Generalized lymph node activation following influenza vaccination is a rare and unexpected finding with only one prior published report in HIV-1-infected individuals (9) while abdominal lymph node activation post immunization has not been previously described. Immunization not only can result in FDG accumulation in ipsilateral and less commonly contralateral (10) axillary lymph nodes but it can also cause generalized lymph node activity, a pitfall for misinterpretation and consequently, unnecessary biopsy or patient over-treatment.
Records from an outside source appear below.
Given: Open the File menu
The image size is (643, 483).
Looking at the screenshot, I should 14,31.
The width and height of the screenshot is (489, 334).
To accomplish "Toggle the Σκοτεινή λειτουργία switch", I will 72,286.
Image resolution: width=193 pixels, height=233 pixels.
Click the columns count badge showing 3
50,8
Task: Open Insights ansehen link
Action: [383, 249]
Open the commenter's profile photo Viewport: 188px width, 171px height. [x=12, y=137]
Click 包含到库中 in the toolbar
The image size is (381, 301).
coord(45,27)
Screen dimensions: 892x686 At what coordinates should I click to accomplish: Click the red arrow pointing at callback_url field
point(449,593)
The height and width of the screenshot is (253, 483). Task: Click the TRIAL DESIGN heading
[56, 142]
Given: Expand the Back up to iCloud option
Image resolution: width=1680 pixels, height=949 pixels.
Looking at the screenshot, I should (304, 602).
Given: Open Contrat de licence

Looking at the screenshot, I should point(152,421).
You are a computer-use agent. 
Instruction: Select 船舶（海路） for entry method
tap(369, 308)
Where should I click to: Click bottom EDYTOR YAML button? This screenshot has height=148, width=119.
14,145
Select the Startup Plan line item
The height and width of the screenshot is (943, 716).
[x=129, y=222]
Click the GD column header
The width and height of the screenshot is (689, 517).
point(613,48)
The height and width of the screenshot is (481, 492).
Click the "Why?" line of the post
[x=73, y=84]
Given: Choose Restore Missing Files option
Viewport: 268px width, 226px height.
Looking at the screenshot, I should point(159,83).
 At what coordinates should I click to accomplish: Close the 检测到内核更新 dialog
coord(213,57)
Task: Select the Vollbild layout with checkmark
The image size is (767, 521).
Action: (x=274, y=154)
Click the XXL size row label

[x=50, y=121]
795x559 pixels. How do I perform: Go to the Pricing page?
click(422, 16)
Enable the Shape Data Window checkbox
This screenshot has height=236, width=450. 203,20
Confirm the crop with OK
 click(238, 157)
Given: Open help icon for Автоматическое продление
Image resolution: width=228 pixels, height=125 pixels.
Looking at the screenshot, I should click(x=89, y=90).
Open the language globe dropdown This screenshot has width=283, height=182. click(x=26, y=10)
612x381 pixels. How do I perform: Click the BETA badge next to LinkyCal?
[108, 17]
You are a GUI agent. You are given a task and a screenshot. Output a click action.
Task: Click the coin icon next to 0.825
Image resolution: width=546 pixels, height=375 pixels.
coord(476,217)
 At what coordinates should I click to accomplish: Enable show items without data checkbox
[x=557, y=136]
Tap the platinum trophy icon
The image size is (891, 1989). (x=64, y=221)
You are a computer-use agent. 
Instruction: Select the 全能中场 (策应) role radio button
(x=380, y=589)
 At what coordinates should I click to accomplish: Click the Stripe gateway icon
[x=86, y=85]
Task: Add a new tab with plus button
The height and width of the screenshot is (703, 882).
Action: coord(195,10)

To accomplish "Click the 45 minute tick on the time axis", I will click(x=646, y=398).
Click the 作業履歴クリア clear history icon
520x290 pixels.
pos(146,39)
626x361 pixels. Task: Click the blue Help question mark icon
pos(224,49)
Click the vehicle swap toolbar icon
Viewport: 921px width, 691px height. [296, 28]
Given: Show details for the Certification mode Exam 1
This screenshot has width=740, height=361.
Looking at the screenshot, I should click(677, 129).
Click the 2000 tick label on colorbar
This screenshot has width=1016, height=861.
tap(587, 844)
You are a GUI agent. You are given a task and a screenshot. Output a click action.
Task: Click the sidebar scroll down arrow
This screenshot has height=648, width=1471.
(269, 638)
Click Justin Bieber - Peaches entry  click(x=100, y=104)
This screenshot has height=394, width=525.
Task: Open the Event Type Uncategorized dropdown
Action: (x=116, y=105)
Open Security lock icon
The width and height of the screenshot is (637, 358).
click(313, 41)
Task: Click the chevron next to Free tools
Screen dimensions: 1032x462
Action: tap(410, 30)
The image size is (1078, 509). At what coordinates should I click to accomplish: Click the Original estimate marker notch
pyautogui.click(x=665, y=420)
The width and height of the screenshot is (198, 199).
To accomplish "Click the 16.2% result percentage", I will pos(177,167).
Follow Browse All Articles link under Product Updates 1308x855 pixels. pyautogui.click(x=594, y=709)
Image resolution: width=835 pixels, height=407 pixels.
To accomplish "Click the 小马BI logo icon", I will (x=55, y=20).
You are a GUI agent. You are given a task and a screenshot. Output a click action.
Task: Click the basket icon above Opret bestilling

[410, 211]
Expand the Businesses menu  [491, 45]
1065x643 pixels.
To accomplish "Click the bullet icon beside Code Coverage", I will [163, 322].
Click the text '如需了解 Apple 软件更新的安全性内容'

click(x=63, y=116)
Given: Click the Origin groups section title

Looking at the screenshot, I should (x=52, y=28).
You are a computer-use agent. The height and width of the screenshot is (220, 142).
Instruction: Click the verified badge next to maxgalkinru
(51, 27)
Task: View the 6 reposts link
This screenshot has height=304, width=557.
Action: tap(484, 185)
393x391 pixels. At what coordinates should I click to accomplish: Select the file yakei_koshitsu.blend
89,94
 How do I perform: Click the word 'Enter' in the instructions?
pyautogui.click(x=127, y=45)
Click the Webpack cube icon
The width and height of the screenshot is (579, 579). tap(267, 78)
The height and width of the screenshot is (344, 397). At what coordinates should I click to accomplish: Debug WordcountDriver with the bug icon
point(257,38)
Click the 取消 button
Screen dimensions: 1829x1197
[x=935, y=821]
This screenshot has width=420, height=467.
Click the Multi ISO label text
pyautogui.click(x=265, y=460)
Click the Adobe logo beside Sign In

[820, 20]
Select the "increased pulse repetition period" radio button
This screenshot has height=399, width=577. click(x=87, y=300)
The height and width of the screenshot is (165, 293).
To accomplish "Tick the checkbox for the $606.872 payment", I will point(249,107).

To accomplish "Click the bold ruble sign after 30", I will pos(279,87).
In our patient, the first PET/CT study identified FDG uptake in the left deltoid muscle and left axillary nodes (A); however, on the second PET/CT study, the activity at the vaccination site and in the left axillary nodes had resolved. Although the pattern and duration of lymph node activation post immunization is not clearly understood, previous data shows variability in distribution, intensity and time to resolution of this transient inflammatory reaction (11). A retrospective study which assessed the FDG PET/CT pattern after immunization reported no abnormal tracer accumulation in any nodal region after 7 days post vaccination (8) while another study reported persistency of nodal activity up to 1 month after vaccination (10). Both mentioned papers report a variable number of active lymph nodes among examinees. This report describes another differing distribution of nodal activity following immunization. Unfortunately, pathological confirmation of the nature of the lymphadenopathy is not available in this patient; however, follow up of the patient for 12 months, including the diagnostic CT did not show lymphadenopathy within the chest or abdominal region. This case emphasizes the need of taking a history of vaccination before any FDG PET study even without evidence of tracer activity in the vaccination site.

Figure 1.

Figure 1

The first FDG-PET/CT study shows activity in the left deltoid and ipsilateral axillary lymph nodes (A). The second PET/CT study shows less but persistent FDG activity around the aortic graft as well as multiple FDG-avid lymph nodes on both sides of the diaphragm including bilateral cervical, bilateral axillae, porta hepatis, coeliac and left femoral regions (B). CT angiogram three months after removal of the infected graft, revealed no lymphadenopathy above or below diaphragm (C).

Conflict of interest

The authors declare no conflict of interest.